The Expo Milano 2015 closed just 4 years ago, on October 31, 2015. As we are looking forward to the next Expo in Dubai 2020 we are revisiting the last great USA Pavilion.

Expos (or World’s Fairs, World Expos, International Expositions, etc.) occur about every 5 years and started in 1851 with the Crystal Palace in London. The Shanghai Expo in 2010 featured a USA Pavilion that was a closed, opaque oddly shaped building filled with video monitors, advertising and entered via a legendarily long queue of 8-10 hours! Our design for the Expo Milano 2015 Expo was a response to the previous US pavilions and a gesture of openness, transparency and accessibility.

The Expo was themed “Feed the Planet, Energy for Life”, devoted to food; global, local and personal. Our USA Pavilion, named “American Food 2.0” demonstrated how engaged the US is in global food security, food innovation and how it has become a center for the best food on the planet. An admittedly complex set of ideas for a relatively small pavilion to convey.

The pavilion opened its airplane hangar-sized door to the main pedestrian approach, like an invitation to enter, and was as open, airy and breezy as a building can be. The Boardwalk (made of recycled lumber from the Coney Island boardwalk) rose to the second level, covering an exhibition hall below and was the main forum for self-guided viewing. The rooftop terrace featured a variable SmartGlass canopy, adjustable in response to the sun. The terrace became the daily party for rooftop-craving Italian crowds.

But the main architectural feature was a football-field-length “Vertical Farm” featuring a variety of harvestable crops in a vertical array. It was as though a typical horizontal agricultural field was rotated 90˚ to clad the side of a building. It’s not a proposal for serious urban or vertical farming, (usually indoors) but a didactic display talking about the past, present and future of the American farm, and the American diet. Michelle Obama christened it "awesome", others called it "delicious".

The pavilion itself was, and will continue to be in its new location, a scaffolding for ideas, a rethinking of the nature of the Expo pavilion and of America as a force in the food world.

At the end of the Milan Expo, October 31, 2015, there were more than 6 million visitors that had passed through the USA Pavilion, twice the estimated crowd, and representing 30% of all Expo visitors. The USA Pavilion was the most visited pavilion at the Expo. On the day of its record attendance more than 65,000 people visited the pavilion, enough to fill a large football stadium. By the end of the Expo more than 50,000 people were visiting on an average day. There was never a queue of more than a few minutes to enter (a lesson from the Shanghai Expo) in contrast to the 8-hour line at the Japan pavilion next door.

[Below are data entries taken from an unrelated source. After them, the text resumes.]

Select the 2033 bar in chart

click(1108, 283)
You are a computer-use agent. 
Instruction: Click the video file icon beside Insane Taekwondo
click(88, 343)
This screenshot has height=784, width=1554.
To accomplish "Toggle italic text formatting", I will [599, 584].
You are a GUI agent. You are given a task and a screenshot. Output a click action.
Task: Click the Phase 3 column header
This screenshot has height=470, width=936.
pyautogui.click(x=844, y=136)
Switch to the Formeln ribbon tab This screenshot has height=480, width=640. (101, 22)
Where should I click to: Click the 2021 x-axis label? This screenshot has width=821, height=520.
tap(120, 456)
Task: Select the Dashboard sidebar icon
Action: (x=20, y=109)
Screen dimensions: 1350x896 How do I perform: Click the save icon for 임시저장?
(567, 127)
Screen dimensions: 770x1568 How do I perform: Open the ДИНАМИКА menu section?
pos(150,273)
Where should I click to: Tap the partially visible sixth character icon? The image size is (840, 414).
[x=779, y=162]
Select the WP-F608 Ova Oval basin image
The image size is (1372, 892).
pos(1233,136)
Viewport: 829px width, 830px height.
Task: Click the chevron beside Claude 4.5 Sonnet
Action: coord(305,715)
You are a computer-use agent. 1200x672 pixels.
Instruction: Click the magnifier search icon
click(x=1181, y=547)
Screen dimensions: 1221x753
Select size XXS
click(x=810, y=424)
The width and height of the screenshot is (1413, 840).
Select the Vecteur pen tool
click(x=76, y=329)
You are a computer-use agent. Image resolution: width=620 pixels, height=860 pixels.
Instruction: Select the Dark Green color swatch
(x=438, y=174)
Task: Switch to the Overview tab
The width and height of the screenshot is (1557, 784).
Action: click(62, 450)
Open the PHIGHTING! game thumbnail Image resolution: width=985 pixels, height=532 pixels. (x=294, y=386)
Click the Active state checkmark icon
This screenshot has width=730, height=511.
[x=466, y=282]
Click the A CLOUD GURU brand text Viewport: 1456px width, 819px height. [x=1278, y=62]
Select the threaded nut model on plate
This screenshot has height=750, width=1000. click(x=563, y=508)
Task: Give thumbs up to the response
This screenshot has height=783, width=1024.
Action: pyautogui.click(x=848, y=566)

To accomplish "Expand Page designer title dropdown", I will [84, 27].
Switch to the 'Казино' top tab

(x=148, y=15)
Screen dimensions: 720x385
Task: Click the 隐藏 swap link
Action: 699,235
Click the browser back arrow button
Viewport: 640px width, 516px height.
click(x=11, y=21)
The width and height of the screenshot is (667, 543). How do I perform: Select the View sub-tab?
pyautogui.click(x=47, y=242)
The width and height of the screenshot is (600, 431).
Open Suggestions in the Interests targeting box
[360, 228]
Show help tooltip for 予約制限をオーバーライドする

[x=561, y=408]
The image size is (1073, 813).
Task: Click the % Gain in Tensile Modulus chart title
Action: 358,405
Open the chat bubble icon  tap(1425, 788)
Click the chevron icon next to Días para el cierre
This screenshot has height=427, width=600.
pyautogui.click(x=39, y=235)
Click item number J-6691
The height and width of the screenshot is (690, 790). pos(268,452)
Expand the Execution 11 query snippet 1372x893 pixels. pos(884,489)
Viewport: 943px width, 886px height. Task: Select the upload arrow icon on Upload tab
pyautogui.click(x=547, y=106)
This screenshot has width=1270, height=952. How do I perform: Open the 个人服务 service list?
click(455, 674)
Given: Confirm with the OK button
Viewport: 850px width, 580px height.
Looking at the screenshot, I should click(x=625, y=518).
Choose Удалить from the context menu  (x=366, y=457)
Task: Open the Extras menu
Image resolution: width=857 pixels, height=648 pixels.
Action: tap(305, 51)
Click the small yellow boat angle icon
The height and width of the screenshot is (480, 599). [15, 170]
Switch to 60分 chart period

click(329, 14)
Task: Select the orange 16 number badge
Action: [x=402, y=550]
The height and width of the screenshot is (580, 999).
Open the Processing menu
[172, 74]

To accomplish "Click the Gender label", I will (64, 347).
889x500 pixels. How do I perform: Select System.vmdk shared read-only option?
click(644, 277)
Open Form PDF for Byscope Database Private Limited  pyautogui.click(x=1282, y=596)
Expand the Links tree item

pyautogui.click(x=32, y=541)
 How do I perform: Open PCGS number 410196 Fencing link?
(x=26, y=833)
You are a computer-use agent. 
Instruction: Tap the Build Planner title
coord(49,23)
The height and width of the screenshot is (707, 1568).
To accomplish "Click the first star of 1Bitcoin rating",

The pavilion is being reconstructed in Hamburg Germany as a Tech Hub "Hammerbrooklyn". As the Expo was dubbed the “Italian Miracle” we are tempted to call the relocation its “Resurrection"! The pavilion would be one of a very few with a useful afterlife. Most of the Expo has been demolished, a remarkably oxymoronic end to a “sustainable” Expo. 

The USA Pavilion was not a success as a financial enterprise, with the sponsors owning more than $20M at the end of the fair. Having declared bankruptcy small businesses (like ours) are shouldering the outrageous burden of having unwillingly paid for a US State Department effort out of our own pockets. The unconscionable behavior of Friends of the US Pavilion (the group chosen by the US State Dept to design, build and operate the pavilion) and the US Government has left dozens of designers, architects, builders, consultants, suppliers and others unpaid. All this while Friends fully paid some (including some of the Board members) and left others to suffer. 

In Italy it is a felony to increase the indebtedness of an insolvent corporation, a crime from which the operators escaped prosecution only because the District Attorney decided not to get involved in Expo affairs. 

It is the very sad, and very painful, end to an enterprise that, as Ambassador David Thorne of the State Department said was "the best Public Diplomacy in the past 5 years".

For the US to participate in any further Expo's without fully resolving the catastrophic results of the 2015 Expo would continue the shameful behavior of both the US State Department and the Directors of the Friends of the US Pavilion. We can't let that happen!